The new policy states that lab-developed tests will no longer require F.D.A. authorization.

The announcement notes that the administration is committed “to ensuring that the American people are protected against future pandemics, and to keeping duplicative regulations and unnecessary policies from interfering with those efforts.”

The administration faced widespread criticism for failing to make coronavirus tests available earlier in the outbreak, and for ongoing shortages and delays. But critics say that freeing all lab-developed tests from F.D.A. scrutiny — including those for cancer, Alzheimer’s disease, and genetic conditions — will pose new problems.

“I think it’s quite alarming,” said Jeff Allen, president and chief executive of Friends of Cancer Research. He noted that a growing number of tests are in development to help determine whether cancer patients are responsive to certain drugs. “It’s really important for the performance of those tests to be assured.”

Mr. Allen and other critics also note that the new plan appears to leave the F.D.A. with no knowledge of what lab-developed tests are being devised, much less how they are performing.

“Suppose you get a Covid test and you actually have the infection and it comes back negative,” said Dr. Michael Carome, director of Public Citizen’s Health Research Group. “You may believe you’re OK and that may leave you in your home, exposing family and friends to the virus when you should quarantine.”

Earlier this year, the F.D.A. noted just that problem. In response to an inquiry, agency spokeswoman Emma Spaulding said in a statement in May that there were problems with some of the laboratory coronavirus tests whose developers had applied for emergency authorization.

“Some of the laboratories didn’t do their validation properly, making it impossible to tell if they had a good test or not,” Ms. Spaulding said. “Others included data that suggested the test did not perform well, likely missing far more positive cases than authorized tests.”

Other laboratories, she added, had manufacturing problems such as contamination. And several made unsupported claims in their labels for home testing.

Under the new policy, the agency would not find out about these problems.

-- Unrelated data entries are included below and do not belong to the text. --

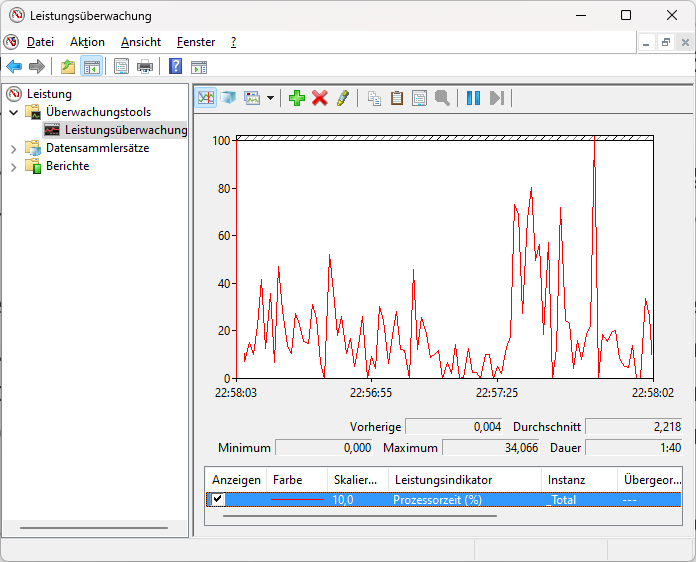Click the View log data icon
Screen dimensions: 696x562
tap(229, 98)
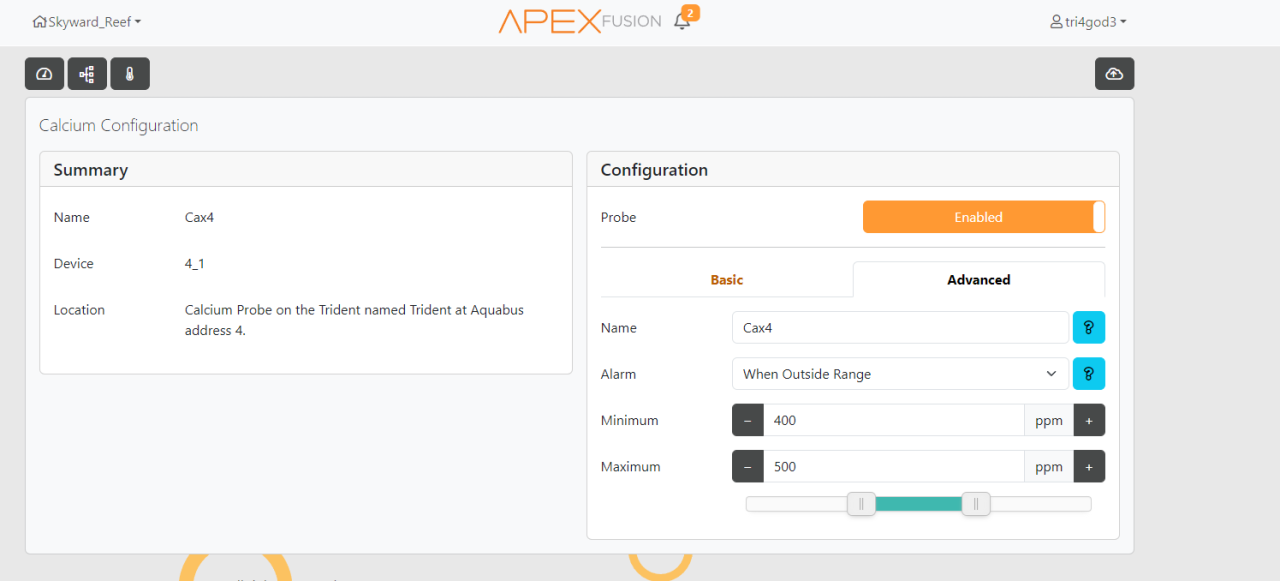Click the cloud upload icon button
Viewport: 1280px width, 581px height.
tap(1114, 74)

A different spokeswoman for the F.D.A. on Thursday referred requests for comment to the Department of Health and Human Services. Caitlin Oakley, a department spokeswoman, said the decision was made after a legal review.

Under the policy, the F.D.A. retains the power to give emergency authorizations to companies that voluntary apply for them. The agency may also attempt to institute new rules for these tests, but would have to go through a cumbersome formal review process first. Such rules are subject to White House approval.

The new policy covers tests developed by laboratories certified under the Clinical Laboratory Improvement Amendments program, which is part of the Centers for Medicare and Medicaid Services. It does not change the requirements for tests that are made and marketed by companies to be sold off site, such as the rapid point-of-care tests for the coronavirus.

Susan Van Meter, executive director of AdvaMedDx, the diagnostic division of AdvaMed, the medical device trade group, said her organization was still trying to assess the implications of the policy. Ms. Van Meter also said her organization would like to see the F.D.A.’s entire policy on lab-developed tests updated.

“We really think a new, overarching, modernized regulatory framework for all diagnostic tests” is important, she said.